Banyak perusahaan iklan masih mempercayai efektivitas beriklan pada koran dibanding online. Bahkan di wilayah regional, instansi pemerintah atau dinas, masih menggunakan koran sebagai rujukan beriklan. Hal tersebut karena koran memiliki bukti fisik yang bisa dipertanggungjawabkan saat laporan pertanggungjawaban sesuai dengan kebijakan pada dinas tersebut. Itulah yang membuat eksistensi koran di wilayah regional masih tetap aman.
Di daerah juga, koran dan online sifatnya simbiosis mutualisme. Isu kematian koran akibat dibunuh oleh tersangka online masih tertepis. Justru online yang memperkenalkan koran mendunia. Contohnya, koran yang hanya terkenal dengan skala lokal, akan diperkenalkan secara nasional oleh online yang memiliki pembaca tidak hanya skala lokal, tapi juga nasional, bahkan global.
Kedua, kuantitas wartawan online masih minim dibandingkan cetak.
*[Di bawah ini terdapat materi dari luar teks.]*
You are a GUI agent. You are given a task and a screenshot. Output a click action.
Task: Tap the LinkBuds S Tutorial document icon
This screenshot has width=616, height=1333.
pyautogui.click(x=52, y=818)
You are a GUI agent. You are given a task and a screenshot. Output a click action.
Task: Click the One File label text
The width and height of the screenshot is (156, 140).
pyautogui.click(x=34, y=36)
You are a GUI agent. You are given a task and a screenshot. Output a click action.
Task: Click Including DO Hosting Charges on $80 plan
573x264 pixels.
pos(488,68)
Untuk itu selain mensubsidikan anggaran untuk online, koran juga mensubsidikan berita. Namun berita yang sifatnya bukan straight news. Waktu menerbitkan berita yang disubsidikan koran oleh online tentu ketika koran telah didistribusikan.
Hoax Melindungi Koran?
Percaya atau tidak, media online juga sedang terancam dengan keberadaan berita palsu atau hoax. Konten hoax yang sama persis dengan konten berita online, justru akan menurunkan tingkat kepercayaan masyarakat akan kebenaran pada media online.
Penyebar berita hoax hanya tinggal membuat website dengan domain yang tidak kalah menarik dengan media online. Dengan teknik mengambil angle dan judul yang memikat pembaca, jumlah pembaca berita hoax membludak. Ketika masyarakat semakin sadar bahwa berita tersebut palsu, imbasnya masyarakat juga meragukan media online resmi.
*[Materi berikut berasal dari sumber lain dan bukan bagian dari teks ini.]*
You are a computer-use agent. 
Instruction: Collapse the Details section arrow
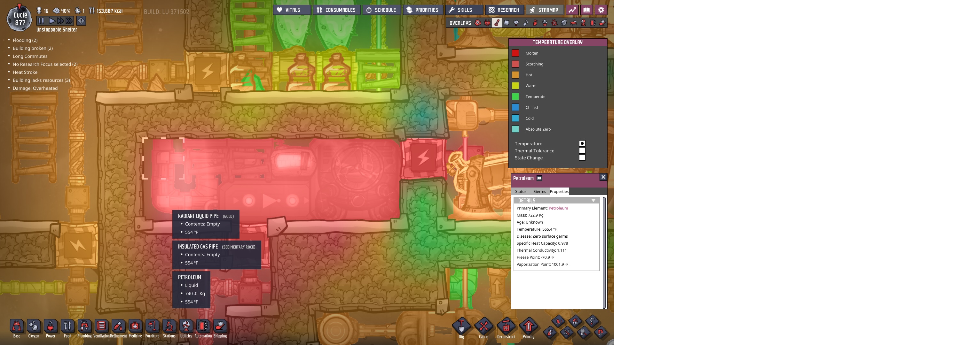click(593, 201)

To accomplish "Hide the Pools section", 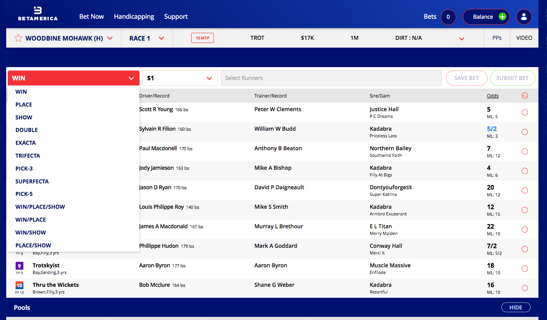I will 515,308.
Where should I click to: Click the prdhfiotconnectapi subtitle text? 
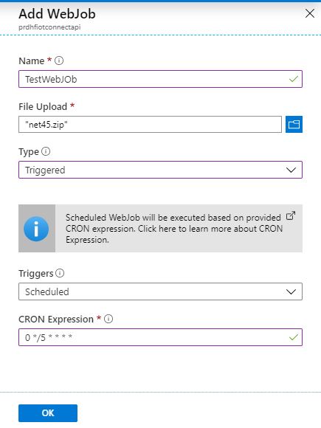(49, 27)
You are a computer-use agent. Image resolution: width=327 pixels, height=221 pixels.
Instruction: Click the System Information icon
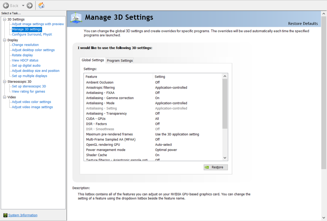tap(5, 215)
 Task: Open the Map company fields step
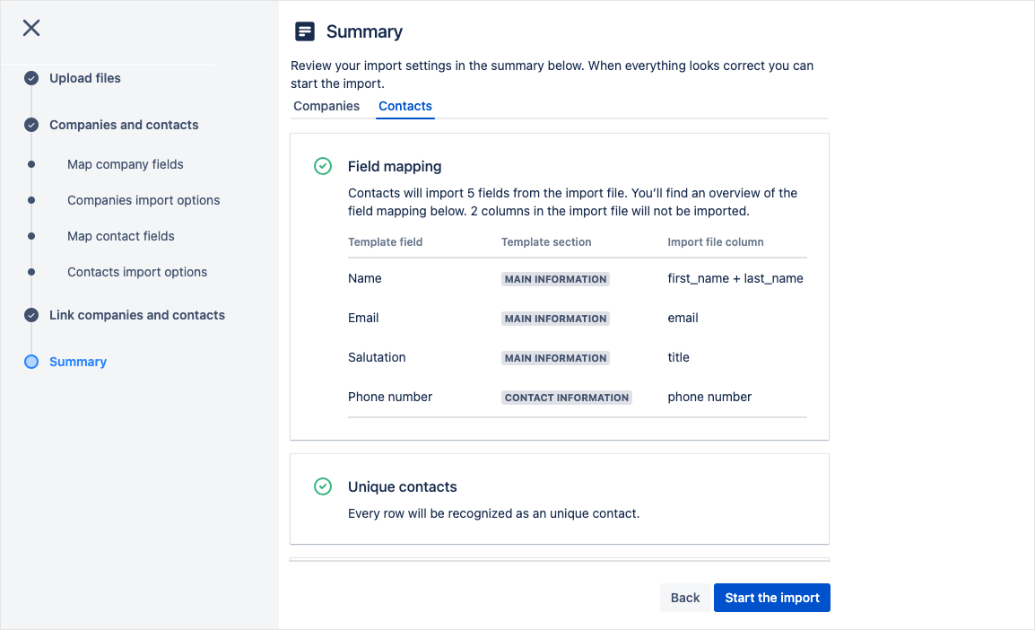(x=125, y=164)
Apakah ini keuntungan untuk cetak? Dengan diragukannya berita online akan membuat pembaca beralih pada cetak? Tentunya tidak. Masyarakat juga telah familiar dengan media-media online ternama seperti Kompas.com, Tempo.co, Tirto.id, Detik.com, dan lainnya. Hanya kesialan sedikit menggerogoti media-media resmi yang namanya atau brandnya belum popular. Ini terkadang menimpa media online lokal. Dengan mudah dijustifikasi hoax.
Tapi justru masyarakat kita sudah cerdas untuk membedakan yang mana berita hoax dan asli. Tapi mengapa masih banyak disebarkan berita-berita hoax oleh masyarakat? Sebenarnya, masyarakat juga telah mengetahui berita tersebut adalah hoax. Namun karena berita tersebut menguntungkan mereka, maka meskipun hoax akan disebarkan. Ini kerapkali dilakukan netizen yang sering berdebat di media sosial dengan lawan politiknya.
Ada beberapa teman yang saya temui menyebarkan berita hoax yang menyerang Ahok. Saat saya beritahu bahwa berita tersebut hoax, mereka membenarkannya. Namun karena keuntungan secara politis mereka menyebarkannya.
Kemunculan hoax tentu sebagai ajang bisnis. Tujuannya hanya untuk meraup pundi-pundi Google Adsense atau kawanannya. Perklik berita akan membawa keuntungan bagi pemilik situs hoax tersebut. Dengan segala cara mereka menarik pembaca untuk membuka situs mereka. Bahkan judul yang konyol hiasi konten hoax tersebut. Misalnya diawali dengan kata “sebarkan,” “baca sebelum dihapus,” dll. Namun tenang, Kominfo dan Google Adsense sedang mempertajam pengawasan terhadap berita hoax. Jika ditemukan berita hoax, kominfo tidak segan-segan memblokirnya. Begitu juga dengan Google Adsense, jika melanggar ketentuannya maka kerjasama iklan akan dihapuskan. Oleh karena itu kini banyak media hoax beralih profesi menjadi tukang beri tips. Judulnya berubah soft dan bermanfaat. Misalnya, “Ini tips menghindari sakit hati ditinggal nikah” dan lainnya.
Itulah pembahasan bunuh membunuh sesuai dengan judul di atas. Akan ada ruang lagi untuk kita berdiskusi panjang tentang media. Saat ini juga sesungguhnya media online sadang melakukan revolusi. Kita lihat saja ide apa yang akan muncul dari perkembangan media daring ini.